Robin riss ungläubig die Augen auf. »Was?«
»Die anderen«, antwortete Saila. »Das sind... meine Brüder und Schwestern, meine Familie. Ich gehe nicht ohne sie.«
Robin war nicht ganz sicher, ob sie laut auflachen oder Saila einfach ins Gesicht schlagen sollte. Das konnte nur ein Scherz sein. »Aber wir können doch nicht...«
»Wir gehen alle, oder wir bleiben alle«, beharrte Saila.
Robin starrte sie an. Die Araberin und ihre Tochter waren allein in der kleinen Zelle. Robin zweifelte nicht daran, dass sie Saila nötigenfalls mit Gewalt zwingen konnte, ihr zu folgen. Aber hatte sie das Recht dazu? Sie musste plötzlich an die beiden Vögel denken, die ihren Käfig nicht hatten verlassen wollen, obwohl die Tür weit offen stand, und an den Schrei des Falken. Vielleicht hatte sie an diesem Tag schon zu viel auf ihr Gewissen geladen, um einen weiteren Vogel dazu zu zwingen, seine Flügel zu entfalten.
»Also gut«, sagte sie. »Das macht alles viel schwerer, aber vielleicht soll es so sein.« Sie stand auf, verließ die Zelle und öffnete nacheinander die Türen der übrigen Gitterverschläge. Etliche Gefangene stürmten an ihr vorbei und ein paar Schritte weit auf den Gang hinaus, die meisten aber blieben einfach stehen oder sitzen, wo sie waren, und sahen sie verwirrt und ungläubig an.
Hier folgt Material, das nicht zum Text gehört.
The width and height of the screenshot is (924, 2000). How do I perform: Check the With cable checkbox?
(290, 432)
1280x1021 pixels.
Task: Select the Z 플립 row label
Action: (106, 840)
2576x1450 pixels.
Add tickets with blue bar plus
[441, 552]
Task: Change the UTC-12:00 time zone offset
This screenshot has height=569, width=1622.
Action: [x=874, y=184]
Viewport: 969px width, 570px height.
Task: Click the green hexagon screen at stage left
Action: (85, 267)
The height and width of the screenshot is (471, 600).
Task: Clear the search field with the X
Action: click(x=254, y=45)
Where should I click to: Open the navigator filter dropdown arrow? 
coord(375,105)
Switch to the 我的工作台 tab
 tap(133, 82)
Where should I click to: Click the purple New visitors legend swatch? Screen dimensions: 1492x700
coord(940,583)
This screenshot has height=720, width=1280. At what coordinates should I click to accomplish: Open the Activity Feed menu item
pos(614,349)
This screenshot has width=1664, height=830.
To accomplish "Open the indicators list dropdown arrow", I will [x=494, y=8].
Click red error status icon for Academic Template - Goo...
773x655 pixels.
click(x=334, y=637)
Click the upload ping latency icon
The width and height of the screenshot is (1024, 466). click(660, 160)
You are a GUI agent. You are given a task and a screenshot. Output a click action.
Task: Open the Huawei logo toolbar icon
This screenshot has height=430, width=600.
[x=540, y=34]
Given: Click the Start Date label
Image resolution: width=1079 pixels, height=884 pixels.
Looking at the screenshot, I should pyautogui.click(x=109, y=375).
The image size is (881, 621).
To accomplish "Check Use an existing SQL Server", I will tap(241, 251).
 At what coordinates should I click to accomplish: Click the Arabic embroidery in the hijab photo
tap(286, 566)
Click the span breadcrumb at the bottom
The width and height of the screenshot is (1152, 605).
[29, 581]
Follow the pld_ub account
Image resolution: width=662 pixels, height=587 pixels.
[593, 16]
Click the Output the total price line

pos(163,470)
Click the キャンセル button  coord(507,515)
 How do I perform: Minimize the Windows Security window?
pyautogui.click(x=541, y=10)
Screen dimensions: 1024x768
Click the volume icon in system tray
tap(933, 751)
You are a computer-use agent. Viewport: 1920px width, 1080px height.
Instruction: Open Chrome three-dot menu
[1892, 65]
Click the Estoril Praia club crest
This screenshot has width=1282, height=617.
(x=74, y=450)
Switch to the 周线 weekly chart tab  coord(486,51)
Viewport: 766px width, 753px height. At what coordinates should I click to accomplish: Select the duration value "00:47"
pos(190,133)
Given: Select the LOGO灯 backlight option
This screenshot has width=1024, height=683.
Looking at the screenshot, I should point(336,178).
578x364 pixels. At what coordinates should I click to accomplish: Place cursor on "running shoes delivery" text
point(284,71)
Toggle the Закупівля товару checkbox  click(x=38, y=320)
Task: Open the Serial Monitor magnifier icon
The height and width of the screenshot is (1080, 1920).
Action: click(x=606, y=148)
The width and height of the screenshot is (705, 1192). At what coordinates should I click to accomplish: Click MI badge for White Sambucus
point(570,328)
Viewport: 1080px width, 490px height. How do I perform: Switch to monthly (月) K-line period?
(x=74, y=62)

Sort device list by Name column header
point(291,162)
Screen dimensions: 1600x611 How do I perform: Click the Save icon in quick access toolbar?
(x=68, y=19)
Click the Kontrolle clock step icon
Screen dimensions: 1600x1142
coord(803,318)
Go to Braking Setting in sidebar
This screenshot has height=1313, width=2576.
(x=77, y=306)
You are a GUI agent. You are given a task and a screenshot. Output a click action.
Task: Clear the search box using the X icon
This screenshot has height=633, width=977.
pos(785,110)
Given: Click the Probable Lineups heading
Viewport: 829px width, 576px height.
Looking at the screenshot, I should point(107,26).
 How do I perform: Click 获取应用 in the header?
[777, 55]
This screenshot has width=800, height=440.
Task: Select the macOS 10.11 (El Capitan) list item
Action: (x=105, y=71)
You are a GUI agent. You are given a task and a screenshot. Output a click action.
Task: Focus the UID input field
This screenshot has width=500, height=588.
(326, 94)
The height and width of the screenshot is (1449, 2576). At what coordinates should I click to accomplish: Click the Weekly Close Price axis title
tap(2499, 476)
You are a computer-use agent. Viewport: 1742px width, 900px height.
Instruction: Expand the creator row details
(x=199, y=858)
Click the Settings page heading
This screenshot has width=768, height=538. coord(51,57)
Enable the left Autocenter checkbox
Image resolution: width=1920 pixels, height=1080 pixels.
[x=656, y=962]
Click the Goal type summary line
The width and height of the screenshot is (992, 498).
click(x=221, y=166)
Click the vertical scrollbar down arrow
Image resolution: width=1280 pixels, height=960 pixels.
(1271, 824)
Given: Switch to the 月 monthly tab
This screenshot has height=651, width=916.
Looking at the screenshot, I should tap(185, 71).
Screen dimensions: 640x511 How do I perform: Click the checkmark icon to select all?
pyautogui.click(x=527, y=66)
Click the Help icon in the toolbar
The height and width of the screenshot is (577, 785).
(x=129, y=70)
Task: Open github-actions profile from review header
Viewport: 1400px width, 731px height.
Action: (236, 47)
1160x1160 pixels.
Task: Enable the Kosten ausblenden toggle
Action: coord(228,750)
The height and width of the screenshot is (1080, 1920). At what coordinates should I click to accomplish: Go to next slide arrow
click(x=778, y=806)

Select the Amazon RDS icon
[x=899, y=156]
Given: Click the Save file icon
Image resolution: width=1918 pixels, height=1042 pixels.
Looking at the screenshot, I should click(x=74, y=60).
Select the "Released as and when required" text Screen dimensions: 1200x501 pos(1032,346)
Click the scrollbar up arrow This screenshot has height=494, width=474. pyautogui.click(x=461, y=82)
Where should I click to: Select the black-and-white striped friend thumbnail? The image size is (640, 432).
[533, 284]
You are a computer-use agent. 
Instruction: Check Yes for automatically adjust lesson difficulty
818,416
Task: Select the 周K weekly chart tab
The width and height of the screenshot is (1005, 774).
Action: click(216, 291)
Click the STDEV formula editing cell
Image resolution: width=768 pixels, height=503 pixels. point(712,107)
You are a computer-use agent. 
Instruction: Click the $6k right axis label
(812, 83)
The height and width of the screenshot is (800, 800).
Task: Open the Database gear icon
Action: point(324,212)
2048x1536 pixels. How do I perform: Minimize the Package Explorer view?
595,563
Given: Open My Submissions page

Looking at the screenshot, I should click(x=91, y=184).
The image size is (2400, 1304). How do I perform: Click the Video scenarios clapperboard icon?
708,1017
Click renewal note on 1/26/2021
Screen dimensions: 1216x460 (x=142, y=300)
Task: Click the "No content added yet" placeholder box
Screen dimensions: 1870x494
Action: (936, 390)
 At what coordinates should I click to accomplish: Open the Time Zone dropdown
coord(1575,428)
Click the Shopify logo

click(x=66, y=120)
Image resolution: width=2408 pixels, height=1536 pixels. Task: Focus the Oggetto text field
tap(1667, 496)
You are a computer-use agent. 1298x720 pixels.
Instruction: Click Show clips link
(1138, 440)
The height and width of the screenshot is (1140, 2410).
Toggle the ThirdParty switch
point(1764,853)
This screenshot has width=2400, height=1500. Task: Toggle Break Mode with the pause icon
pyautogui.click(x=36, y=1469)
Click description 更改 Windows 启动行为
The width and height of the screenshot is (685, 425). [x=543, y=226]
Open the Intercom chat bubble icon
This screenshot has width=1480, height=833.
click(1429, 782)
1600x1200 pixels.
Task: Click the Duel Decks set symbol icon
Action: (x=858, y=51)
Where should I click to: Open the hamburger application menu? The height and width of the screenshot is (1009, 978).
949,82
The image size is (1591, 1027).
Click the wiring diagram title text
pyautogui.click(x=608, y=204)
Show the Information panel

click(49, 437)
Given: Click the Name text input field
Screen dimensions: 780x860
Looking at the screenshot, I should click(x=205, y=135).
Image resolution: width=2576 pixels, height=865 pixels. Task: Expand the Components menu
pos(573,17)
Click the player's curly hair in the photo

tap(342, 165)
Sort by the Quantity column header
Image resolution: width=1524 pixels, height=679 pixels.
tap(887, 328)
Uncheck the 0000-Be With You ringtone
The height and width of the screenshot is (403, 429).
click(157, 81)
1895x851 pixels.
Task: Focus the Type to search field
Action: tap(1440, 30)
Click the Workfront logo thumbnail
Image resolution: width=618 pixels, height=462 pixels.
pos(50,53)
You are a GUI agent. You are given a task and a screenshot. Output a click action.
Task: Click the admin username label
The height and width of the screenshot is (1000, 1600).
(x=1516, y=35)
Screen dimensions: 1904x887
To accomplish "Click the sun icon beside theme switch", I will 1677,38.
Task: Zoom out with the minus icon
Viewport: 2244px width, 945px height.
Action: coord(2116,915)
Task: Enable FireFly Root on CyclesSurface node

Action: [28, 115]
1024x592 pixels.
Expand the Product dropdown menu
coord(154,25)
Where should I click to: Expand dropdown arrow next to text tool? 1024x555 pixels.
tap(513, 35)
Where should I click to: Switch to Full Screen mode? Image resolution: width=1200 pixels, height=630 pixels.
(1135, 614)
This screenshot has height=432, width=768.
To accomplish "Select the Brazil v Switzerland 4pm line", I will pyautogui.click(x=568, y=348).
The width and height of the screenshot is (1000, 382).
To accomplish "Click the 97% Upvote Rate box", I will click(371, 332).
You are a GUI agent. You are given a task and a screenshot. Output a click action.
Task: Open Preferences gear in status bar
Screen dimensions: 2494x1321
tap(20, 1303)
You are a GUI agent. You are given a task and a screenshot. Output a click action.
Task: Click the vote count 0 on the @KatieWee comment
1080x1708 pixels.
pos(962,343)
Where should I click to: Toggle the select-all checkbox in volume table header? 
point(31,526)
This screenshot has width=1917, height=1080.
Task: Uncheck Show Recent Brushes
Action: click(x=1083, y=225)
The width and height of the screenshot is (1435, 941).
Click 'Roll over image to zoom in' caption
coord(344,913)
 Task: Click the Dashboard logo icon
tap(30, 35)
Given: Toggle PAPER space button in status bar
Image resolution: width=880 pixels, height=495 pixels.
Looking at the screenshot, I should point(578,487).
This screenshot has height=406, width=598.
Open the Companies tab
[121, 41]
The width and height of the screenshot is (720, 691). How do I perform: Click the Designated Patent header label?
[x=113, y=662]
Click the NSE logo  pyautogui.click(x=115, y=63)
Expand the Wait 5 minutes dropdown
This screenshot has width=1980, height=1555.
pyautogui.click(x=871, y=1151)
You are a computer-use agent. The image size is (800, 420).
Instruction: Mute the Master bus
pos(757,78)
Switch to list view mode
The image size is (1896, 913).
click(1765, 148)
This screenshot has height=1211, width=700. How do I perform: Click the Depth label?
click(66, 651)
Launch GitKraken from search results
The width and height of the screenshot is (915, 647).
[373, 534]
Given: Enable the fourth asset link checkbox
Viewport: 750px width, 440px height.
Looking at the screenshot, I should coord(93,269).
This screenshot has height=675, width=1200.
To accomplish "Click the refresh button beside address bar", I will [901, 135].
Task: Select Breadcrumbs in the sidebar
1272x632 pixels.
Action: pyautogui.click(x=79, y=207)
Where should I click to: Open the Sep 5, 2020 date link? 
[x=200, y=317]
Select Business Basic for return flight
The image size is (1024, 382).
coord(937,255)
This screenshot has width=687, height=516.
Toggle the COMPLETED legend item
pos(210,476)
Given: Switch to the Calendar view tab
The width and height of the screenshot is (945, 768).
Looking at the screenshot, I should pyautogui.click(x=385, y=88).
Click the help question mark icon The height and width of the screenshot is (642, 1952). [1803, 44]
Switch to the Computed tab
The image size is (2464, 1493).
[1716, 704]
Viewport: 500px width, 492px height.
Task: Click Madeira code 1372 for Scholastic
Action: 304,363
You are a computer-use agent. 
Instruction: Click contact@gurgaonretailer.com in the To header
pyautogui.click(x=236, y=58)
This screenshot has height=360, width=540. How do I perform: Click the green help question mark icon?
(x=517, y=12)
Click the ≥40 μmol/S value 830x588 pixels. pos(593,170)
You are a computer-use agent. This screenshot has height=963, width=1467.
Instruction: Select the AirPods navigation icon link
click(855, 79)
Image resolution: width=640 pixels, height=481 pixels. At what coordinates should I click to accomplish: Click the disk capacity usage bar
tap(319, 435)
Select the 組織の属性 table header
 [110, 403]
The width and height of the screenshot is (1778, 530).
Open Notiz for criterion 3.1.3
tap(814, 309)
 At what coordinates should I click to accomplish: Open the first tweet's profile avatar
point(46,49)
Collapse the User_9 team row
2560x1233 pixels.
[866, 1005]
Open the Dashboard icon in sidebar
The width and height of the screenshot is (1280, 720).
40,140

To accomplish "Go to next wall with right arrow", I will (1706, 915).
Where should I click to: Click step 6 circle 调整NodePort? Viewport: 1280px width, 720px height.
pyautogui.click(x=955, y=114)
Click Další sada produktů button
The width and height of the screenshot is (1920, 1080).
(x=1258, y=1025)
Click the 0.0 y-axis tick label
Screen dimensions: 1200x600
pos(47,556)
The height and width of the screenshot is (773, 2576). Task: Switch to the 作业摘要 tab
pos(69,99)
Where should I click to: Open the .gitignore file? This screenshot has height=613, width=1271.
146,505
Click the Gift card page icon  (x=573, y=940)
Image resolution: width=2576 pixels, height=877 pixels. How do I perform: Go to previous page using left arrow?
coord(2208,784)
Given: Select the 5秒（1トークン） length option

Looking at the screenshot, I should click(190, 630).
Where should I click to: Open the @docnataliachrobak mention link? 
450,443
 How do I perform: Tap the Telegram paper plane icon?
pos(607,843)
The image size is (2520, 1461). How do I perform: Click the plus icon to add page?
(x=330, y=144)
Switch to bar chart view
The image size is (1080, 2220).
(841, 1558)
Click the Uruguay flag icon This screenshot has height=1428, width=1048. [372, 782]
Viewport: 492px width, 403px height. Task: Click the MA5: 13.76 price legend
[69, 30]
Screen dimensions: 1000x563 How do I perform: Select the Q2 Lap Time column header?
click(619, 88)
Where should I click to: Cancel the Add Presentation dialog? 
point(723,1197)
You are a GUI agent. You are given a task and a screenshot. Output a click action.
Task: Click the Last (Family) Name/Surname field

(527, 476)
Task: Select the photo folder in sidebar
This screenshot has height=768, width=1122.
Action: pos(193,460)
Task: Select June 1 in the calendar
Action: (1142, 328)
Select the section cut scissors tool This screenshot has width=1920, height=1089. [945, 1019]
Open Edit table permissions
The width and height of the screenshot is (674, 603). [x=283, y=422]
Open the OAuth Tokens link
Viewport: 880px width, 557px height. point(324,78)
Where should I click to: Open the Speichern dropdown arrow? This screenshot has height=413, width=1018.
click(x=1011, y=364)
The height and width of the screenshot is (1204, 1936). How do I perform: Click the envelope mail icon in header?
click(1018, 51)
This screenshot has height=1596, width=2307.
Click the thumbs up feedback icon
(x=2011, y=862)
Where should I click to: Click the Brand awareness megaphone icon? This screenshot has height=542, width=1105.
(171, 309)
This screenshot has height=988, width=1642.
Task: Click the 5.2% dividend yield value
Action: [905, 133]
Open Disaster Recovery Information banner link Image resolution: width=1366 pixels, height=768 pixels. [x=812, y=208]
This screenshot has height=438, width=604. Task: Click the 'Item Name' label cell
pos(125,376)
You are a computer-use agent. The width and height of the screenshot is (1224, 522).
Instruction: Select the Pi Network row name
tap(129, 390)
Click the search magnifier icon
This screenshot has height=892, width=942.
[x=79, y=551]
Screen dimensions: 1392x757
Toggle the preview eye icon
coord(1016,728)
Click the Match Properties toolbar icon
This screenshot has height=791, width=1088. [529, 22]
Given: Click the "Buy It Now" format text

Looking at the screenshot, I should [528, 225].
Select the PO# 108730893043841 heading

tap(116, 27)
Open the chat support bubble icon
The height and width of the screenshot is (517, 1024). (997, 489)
Möglicherweise waren Menschen, die bereits mit dem Leben abgeschlossen hatten, nicht so ohne weiteres in der Lage zu begreifen, dass sich ihnen eine zweite Chance bot.
Bei der letzten Zelle angekommen, zögerte Robin. Es war der größte Verschlag, in dem sich mehr als ein Dutzend Gefangener aufhielt, und ausnahmslos Männer. Der Krieger hatte einfach Pech gehabt, ausgerechnet gegen dieses Gitter gestolpert zu sein. Um die Tür zu öffnen, hätte sie den Leichnam anfassen und zur Seite schieben müssen, und dazu fehlte ihr plötzlich die Kraft. Sie schob den Schlüssel ins Schloss und wich zwei Schritte zurück, sie überließ es den Gefangenen, ihn herumzudrehen und sich selbst zu befreien.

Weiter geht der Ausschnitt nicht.